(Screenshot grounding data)
————

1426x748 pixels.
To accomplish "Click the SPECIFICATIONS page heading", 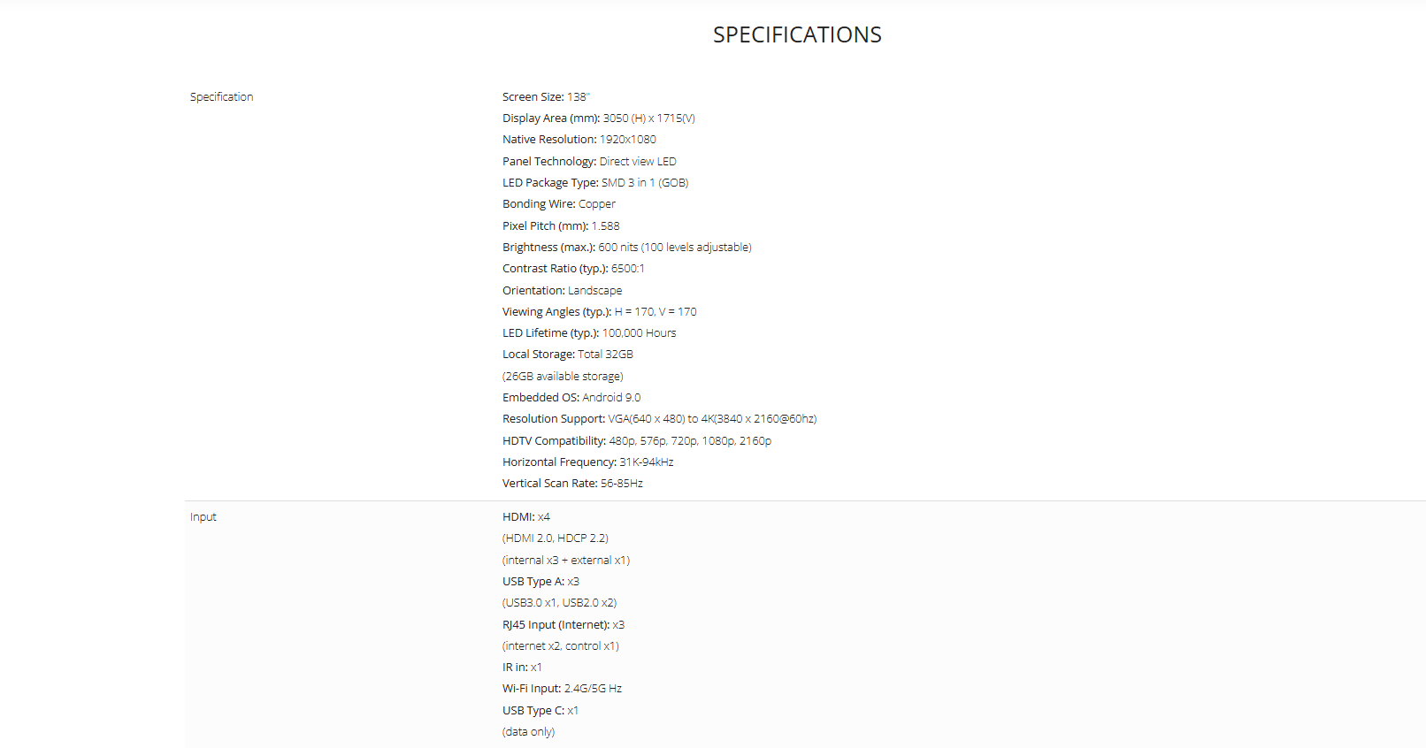I will click(x=797, y=35).
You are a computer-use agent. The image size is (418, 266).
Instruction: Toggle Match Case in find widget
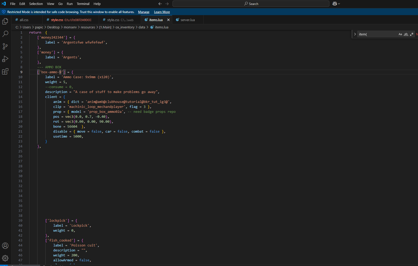[x=400, y=34]
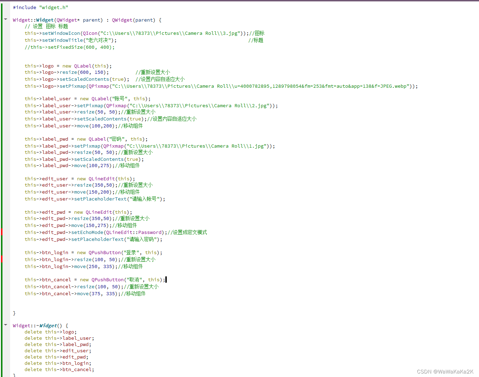Click the delete this->logo statement

(50, 332)
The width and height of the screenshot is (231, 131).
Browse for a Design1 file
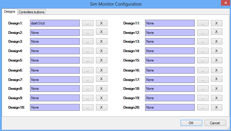click(88, 23)
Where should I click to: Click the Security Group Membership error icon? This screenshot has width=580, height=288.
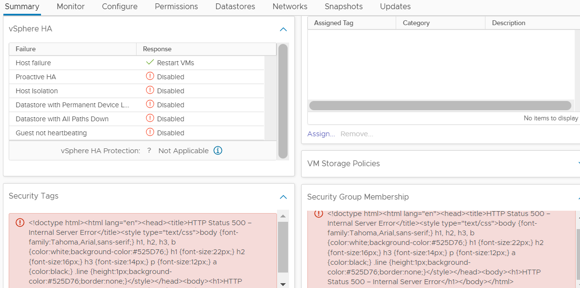tap(318, 214)
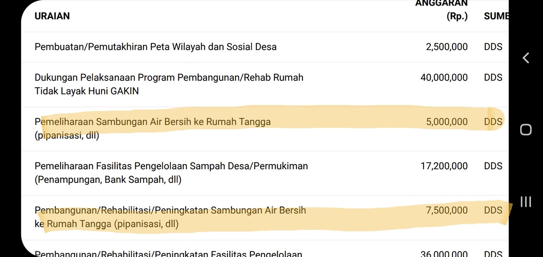
Task: Select the bottom Pembangunan/Rehabilitasi Fasilitas Pengelolaan row
Action: (x=168, y=253)
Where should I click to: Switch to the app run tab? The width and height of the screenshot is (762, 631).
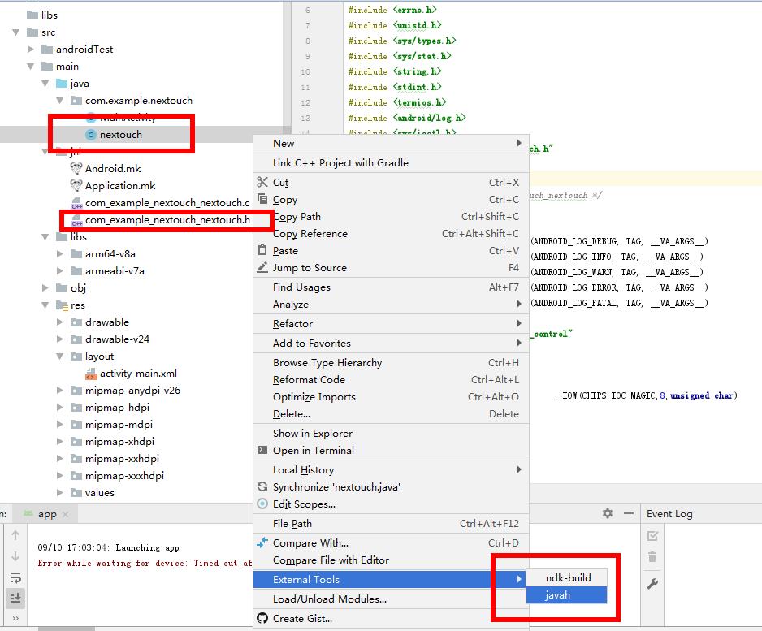tap(45, 513)
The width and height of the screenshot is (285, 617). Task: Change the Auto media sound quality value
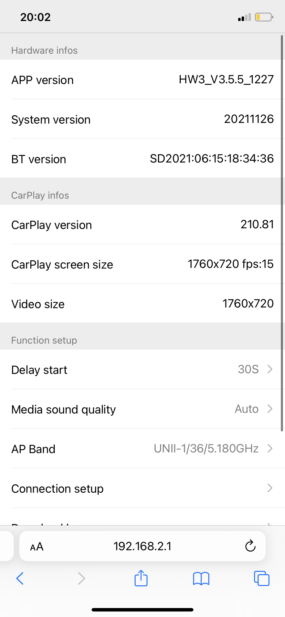[x=246, y=409]
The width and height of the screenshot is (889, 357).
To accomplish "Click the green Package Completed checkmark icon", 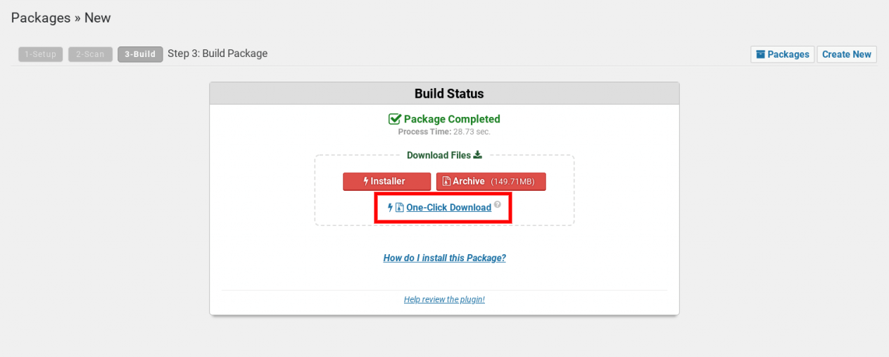I will pos(395,119).
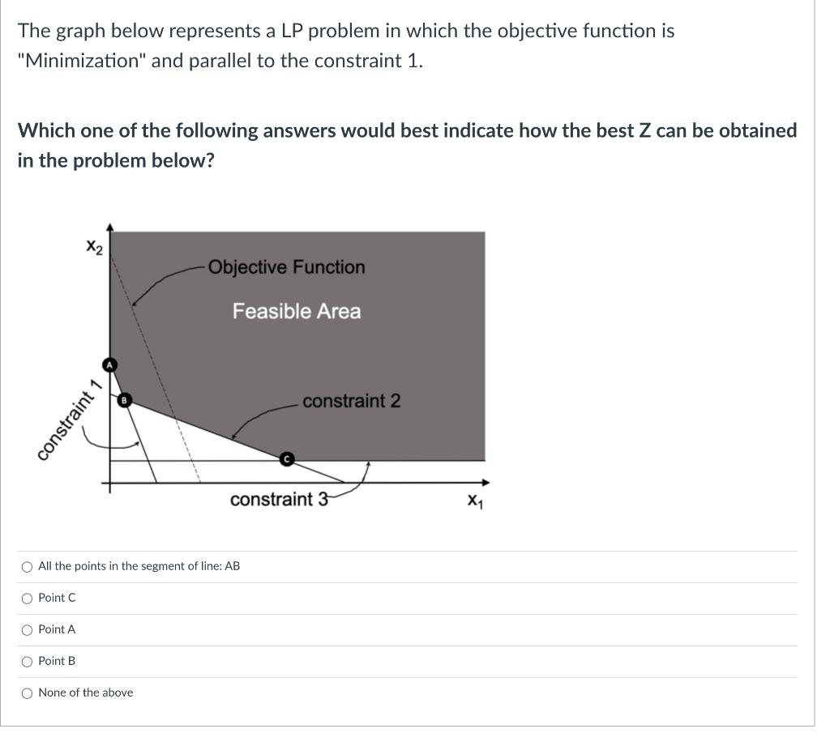Pick the 'None of the above' option
Screen dimensions: 830x733
(27, 693)
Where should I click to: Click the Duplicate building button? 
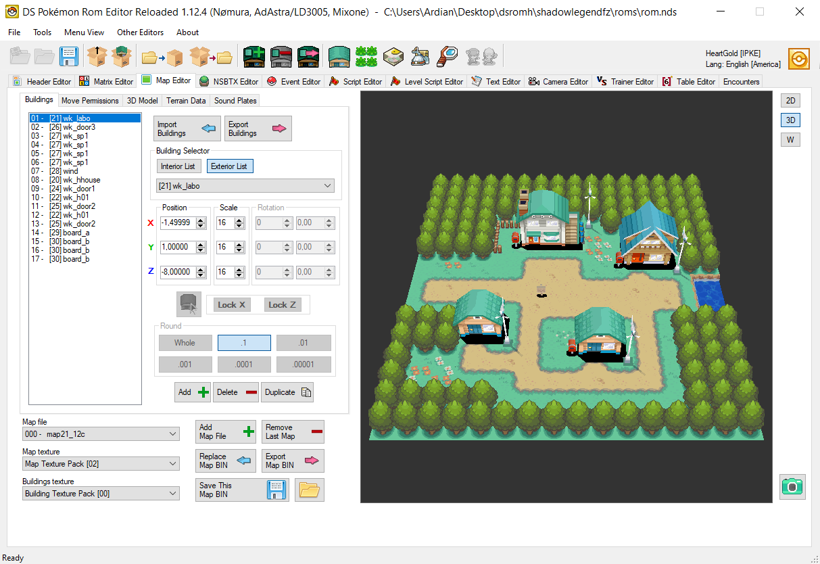287,392
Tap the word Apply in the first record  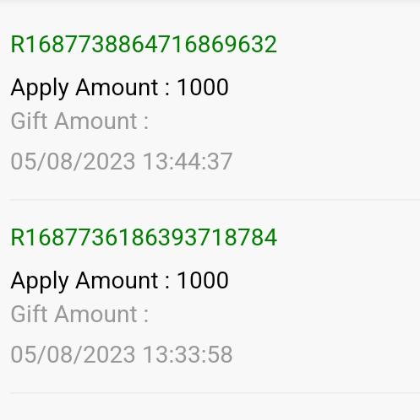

————

Exercise: Begin at the line in the entries above that has "You are a computer-use", stop after the line that has "The width and height of the screenshot is (231, 131).", and output exactly those lines without pictures.

Answer box:
You are a computer-use agent. The image size is (418, 266).
Instruction: Toggle Match Case in find widget
[x=400, y=34]
Click the delete this->logo statement

(50, 332)
The width and height of the screenshot is (231, 131).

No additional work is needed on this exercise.